Some customers, vendors and analysts hashed out the pros and cons of remote access virtual private networks and decided they are superior to traditional dial-in scenarios for all but the smallest deployments.

SAN FRANCISCO -- Where do you turn when your company makes seven acquisitions in the space of a year, many of them in other countries with a large number of remote users, and you have to give everyone immediate access to the corporate network?

A remote access virtual private network (VPN) is the answer for many companies because it grants their users transparent access to the network and business applications, while at the same time reducing network management overhead and other costs

Here at the Catalyst Conference 2002, hosted by networking consultancy the Burton Group, users, vendors and analysts hashed out the pros and cons of remote access VPNs.

The consensus was that VPNs are superior to traditional dial-in scenarios for all but the smallest and the most geographically limited deployments, but debate centered on whether to build a VPN in-house or to outsource it to one of the many VPN service providers.

Before a company can even look at possible solutions, however, it must determine what its needs are, said Jack Stackhouse, senior consultant for the Burton Group. Quantify the big five criteria -- security, cost, scalability, service quality and ease of deployment and management -- and use those parameters to compare options, he said.

"Make sure you consider your immediate requirements and also do some capacity planning to project how many users you'll have six months down the road, a year from now, and over the life of the technology," said Stackhouse.

Experts also recommended thinking about who your users are and exactly what their remote access needs are.

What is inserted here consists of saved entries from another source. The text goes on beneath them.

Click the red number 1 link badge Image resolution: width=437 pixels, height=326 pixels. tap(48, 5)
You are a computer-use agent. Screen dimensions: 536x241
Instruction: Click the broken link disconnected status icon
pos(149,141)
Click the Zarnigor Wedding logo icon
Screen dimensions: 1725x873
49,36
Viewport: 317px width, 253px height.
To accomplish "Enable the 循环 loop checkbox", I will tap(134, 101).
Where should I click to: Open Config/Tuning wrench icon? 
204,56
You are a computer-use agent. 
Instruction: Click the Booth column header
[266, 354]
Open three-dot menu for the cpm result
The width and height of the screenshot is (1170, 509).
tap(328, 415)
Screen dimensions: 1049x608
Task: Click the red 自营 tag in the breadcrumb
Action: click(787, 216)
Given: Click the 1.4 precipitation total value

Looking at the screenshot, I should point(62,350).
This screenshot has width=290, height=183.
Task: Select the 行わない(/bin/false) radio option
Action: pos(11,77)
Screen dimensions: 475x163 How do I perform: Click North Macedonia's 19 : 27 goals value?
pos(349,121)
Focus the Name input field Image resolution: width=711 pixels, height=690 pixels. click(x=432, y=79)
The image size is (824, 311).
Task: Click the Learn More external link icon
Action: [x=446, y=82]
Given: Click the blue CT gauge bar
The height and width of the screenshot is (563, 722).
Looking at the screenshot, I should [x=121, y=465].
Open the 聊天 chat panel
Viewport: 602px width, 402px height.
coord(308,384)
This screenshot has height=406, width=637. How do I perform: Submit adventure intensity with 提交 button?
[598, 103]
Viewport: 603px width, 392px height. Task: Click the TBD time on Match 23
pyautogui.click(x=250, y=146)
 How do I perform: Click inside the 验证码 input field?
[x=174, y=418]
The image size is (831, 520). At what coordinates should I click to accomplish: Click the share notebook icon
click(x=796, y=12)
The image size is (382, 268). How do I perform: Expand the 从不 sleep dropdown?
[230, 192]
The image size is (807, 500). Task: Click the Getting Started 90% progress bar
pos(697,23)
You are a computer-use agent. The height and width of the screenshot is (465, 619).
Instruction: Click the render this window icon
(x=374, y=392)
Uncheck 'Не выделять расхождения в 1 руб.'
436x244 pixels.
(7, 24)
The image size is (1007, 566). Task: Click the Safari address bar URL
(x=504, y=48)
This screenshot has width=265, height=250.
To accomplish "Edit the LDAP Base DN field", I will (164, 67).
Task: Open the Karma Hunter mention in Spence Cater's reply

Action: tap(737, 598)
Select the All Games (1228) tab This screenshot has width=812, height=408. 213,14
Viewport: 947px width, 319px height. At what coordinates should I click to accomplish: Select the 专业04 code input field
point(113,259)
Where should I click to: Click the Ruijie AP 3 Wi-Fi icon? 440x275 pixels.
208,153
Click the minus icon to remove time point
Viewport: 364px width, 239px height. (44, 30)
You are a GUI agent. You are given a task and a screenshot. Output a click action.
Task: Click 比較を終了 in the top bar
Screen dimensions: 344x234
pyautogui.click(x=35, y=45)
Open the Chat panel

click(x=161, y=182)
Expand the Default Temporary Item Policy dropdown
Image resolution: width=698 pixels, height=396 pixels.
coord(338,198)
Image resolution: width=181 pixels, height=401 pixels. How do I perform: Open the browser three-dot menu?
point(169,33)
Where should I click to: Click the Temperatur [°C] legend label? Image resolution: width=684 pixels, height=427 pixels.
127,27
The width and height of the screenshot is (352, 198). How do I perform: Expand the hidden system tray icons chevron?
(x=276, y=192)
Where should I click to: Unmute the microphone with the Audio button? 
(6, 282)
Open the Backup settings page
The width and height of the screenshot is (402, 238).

"Define your users," said Patrick Wilson, IT director of optical component and test equipment manufacturer Finisar Inc., Santa Clara, Calif. In the past year, the company has hooked up 900-plus remote access VPN users in several countries.

"Defining the users was the most difficult and the most important part," said Wilson. Finisar identified five different user types, each with its own reliability requirements and specific problem areas that needed to be addressed by VPN technology.

Once a company has a handle on its needs, it can look at the advantages and disadvantages of each approach. Do-it-yourself VPNs appeal to many IT managers because they offer a greater level of control, said Stackhouse.

The enterprise has possession of the equipment, retains control of security information, such as passwords and encryption keys, and can enforce its security policies from the remote user location to the enterprise and back. Another advantage is that the VPN is independent of any service provider, so the IT staff can change carriers easily in case service is unreliable or economic conditions warrant.

Purchasing and installing an in-house remote access VPN, however, can require a significant capital investment. Keep in mind, said Stackhouse, that over the long term the network will require maintenance and support from in-house IT staff that may already be overtaxed.

The number of remote users an IT department can support is directly proportional to its number of IT personnel, according to Stackhouse. Unless a company has a large IT staff, he strongly recommended outsourcing for companies with more than 100 remote users.

Outsourcing a remote access VPN means that the service provider will install and maintain the necessary equipment and client software, said Stackhouse. The provider maintains firewalls, virus software and usually offers 24x7 support to end-users. A service provider is also in a position to supply higher availability because of its network resources and ability to quickly diagnose and repair VPN problems, Stackhouse said.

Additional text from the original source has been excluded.